Your job with the data below is to output exactly the lines from the one holding "Given: Navigate to 购票大厅 in the top menu" down to the one holding "Task: Click the Scanner Progress bar at 58%", both included, and no others.

Source data below:

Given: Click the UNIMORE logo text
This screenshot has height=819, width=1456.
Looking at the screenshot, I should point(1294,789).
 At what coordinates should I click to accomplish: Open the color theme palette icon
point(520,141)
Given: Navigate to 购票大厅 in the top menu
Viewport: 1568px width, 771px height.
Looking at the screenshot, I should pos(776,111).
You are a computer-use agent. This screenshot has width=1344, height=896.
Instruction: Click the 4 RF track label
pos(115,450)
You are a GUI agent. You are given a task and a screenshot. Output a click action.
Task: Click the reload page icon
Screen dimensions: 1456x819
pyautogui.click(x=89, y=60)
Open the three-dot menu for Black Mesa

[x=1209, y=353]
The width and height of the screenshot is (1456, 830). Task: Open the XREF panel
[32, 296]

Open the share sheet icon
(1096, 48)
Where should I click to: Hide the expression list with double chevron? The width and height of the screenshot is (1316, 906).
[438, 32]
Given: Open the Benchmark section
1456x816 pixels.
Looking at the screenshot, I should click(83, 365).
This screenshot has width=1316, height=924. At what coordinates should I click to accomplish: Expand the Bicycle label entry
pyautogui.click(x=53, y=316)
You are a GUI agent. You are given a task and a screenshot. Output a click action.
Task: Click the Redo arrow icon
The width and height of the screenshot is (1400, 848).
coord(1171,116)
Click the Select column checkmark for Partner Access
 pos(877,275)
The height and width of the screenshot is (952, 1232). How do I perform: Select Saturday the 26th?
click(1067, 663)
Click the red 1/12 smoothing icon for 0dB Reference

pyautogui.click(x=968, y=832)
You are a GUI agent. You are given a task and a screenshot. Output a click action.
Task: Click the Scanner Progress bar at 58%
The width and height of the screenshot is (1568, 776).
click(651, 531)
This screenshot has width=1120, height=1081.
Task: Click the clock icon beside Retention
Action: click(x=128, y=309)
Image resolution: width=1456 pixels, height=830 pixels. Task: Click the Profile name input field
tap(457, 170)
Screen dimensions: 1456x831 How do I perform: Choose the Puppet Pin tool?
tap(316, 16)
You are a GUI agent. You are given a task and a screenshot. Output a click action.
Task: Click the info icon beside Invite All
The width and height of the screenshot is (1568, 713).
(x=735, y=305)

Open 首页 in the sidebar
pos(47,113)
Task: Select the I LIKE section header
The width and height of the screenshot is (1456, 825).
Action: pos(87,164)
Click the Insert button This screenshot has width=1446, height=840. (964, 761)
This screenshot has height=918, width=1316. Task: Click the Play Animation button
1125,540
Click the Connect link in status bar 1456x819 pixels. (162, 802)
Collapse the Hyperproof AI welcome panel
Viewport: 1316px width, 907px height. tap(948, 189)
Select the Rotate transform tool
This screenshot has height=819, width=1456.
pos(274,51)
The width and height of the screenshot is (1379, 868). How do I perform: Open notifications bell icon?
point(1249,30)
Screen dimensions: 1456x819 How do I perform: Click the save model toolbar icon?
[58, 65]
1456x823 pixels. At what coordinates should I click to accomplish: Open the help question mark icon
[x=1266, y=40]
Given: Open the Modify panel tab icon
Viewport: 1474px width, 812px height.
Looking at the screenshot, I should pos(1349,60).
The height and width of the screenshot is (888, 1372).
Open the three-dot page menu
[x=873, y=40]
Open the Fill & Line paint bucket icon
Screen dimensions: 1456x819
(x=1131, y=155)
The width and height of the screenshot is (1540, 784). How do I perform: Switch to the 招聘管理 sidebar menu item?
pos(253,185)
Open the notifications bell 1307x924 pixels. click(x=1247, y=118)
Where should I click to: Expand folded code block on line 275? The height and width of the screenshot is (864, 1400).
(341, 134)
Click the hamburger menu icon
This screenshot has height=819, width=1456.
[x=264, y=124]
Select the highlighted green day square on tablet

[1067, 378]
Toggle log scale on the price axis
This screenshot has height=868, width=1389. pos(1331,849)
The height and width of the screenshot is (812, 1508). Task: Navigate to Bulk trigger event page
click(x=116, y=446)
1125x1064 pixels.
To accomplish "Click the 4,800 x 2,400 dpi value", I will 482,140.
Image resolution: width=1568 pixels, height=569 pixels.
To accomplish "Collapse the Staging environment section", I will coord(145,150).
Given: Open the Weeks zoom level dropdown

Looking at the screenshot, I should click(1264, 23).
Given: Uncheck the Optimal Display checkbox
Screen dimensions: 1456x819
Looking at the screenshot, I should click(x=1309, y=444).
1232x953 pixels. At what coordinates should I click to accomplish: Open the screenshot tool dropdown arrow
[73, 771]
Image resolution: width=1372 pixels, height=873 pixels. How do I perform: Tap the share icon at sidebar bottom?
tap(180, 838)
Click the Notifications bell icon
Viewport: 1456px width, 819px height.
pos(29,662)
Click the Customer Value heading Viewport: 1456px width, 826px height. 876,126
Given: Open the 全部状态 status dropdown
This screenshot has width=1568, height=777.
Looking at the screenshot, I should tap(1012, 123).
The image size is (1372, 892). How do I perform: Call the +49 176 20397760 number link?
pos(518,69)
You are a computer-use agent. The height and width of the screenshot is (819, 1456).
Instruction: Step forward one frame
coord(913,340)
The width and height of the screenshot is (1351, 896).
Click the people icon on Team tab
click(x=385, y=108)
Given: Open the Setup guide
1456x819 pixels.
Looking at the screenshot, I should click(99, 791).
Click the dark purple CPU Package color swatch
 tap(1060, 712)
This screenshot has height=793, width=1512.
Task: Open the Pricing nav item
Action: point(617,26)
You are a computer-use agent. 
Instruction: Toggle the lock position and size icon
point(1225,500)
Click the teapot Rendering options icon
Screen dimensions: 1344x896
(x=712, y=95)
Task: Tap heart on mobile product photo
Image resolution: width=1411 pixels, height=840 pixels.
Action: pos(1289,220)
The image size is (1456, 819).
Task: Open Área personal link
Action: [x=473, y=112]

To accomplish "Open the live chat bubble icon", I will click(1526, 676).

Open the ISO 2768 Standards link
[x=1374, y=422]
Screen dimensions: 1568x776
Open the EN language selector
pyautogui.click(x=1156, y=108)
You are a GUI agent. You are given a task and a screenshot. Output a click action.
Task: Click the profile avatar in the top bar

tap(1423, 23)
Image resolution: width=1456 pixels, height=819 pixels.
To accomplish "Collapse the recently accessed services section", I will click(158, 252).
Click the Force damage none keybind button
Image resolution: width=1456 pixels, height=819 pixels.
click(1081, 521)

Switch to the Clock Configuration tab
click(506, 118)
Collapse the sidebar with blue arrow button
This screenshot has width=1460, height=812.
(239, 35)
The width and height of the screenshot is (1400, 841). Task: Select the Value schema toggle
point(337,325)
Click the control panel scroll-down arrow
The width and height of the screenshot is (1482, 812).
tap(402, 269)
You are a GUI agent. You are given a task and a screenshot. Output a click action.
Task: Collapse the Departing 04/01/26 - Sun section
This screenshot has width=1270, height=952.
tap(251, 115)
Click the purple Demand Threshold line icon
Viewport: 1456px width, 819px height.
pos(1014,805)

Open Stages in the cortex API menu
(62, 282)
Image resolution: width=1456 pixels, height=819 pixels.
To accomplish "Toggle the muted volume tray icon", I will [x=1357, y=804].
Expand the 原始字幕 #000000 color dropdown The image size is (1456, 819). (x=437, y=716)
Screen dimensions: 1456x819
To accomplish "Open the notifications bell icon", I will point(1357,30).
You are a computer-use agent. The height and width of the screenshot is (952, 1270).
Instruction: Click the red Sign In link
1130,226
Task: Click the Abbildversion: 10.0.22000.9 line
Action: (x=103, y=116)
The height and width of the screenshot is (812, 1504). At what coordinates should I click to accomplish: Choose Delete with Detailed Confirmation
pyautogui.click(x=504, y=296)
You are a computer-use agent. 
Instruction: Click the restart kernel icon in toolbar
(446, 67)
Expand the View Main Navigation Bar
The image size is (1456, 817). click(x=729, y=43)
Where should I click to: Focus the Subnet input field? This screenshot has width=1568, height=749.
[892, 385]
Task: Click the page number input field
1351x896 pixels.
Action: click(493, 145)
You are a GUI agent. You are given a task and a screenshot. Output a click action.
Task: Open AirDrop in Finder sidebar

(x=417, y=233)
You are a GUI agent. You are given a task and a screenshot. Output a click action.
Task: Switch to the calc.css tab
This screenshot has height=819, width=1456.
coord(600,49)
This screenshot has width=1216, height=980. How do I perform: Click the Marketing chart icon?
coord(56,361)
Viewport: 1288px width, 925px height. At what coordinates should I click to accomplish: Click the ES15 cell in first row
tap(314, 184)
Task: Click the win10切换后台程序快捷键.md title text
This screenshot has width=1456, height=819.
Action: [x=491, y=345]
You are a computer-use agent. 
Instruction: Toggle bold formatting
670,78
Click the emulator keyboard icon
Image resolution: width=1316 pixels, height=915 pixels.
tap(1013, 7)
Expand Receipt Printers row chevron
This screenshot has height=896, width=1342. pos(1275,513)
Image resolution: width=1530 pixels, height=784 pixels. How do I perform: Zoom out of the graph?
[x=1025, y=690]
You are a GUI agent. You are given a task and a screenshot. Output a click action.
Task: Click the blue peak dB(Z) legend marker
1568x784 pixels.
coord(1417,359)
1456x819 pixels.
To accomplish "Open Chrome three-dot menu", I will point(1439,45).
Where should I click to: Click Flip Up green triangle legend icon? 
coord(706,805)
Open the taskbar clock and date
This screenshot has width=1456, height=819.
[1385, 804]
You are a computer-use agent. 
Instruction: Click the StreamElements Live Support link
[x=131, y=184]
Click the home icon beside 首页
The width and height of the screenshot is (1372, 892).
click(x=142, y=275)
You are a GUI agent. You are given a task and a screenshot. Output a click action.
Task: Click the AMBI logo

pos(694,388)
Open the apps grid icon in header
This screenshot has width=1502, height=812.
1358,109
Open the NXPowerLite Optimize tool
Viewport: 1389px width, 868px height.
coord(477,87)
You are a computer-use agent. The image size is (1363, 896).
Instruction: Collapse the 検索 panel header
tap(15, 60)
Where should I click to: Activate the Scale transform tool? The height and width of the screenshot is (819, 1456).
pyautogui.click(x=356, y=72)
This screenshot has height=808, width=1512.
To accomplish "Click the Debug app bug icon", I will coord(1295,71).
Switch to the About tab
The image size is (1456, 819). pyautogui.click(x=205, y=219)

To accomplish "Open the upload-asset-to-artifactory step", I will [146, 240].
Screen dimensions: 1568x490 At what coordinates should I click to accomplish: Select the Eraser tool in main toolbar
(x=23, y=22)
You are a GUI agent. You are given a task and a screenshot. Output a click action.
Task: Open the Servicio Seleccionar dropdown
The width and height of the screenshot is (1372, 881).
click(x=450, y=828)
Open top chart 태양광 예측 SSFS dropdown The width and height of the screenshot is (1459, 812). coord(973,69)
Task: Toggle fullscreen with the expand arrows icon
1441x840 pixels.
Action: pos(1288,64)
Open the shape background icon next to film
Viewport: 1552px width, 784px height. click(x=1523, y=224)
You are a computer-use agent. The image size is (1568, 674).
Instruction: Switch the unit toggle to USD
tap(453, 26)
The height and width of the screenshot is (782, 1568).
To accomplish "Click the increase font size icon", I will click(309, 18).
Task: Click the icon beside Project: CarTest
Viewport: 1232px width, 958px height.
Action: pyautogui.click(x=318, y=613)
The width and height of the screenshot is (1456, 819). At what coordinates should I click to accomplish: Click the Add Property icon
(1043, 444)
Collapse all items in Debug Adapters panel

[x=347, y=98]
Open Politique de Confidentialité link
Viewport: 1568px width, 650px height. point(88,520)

End of Source data.

**Exercise output**:
Given: Navigate to 购票大厅 in the top menu
Viewport: 1568px width, 771px height.
Looking at the screenshot, I should pos(776,111).
You are a computer-use agent. This screenshot has width=1344, height=896.
Instruction: Click the 4 RF track label
pos(115,450)
You are a GUI agent. You are given a task and a screenshot. Output a click action.
Task: Click the reload page icon
Screen dimensions: 1456x819
pyautogui.click(x=89, y=60)
Open the three-dot menu for Black Mesa

[x=1209, y=353]
The width and height of the screenshot is (1456, 830). Task: Open the XREF panel
[32, 296]

Open the share sheet icon
(1096, 48)
Where should I click to: Hide the expression list with double chevron? The width and height of the screenshot is (1316, 906).
[438, 32]
Given: Open the Benchmark section
1456x816 pixels.
Looking at the screenshot, I should click(83, 365).
This screenshot has width=1316, height=924. At what coordinates should I click to accomplish: Expand the Bicycle label entry
pyautogui.click(x=53, y=316)
You are a GUI agent. You are given a task and a screenshot. Output a click action.
Task: Click the Redo arrow icon
The width and height of the screenshot is (1400, 848).
coord(1171,116)
Click the Select column checkmark for Partner Access
 pos(877,275)
The height and width of the screenshot is (952, 1232). How do I perform: Select Saturday the 26th?
click(1067, 663)
Click the red 1/12 smoothing icon for 0dB Reference

pyautogui.click(x=968, y=832)
You are a GUI agent. You are given a task and a screenshot. Output a click action.
Task: Click the Scanner Progress bar at 58%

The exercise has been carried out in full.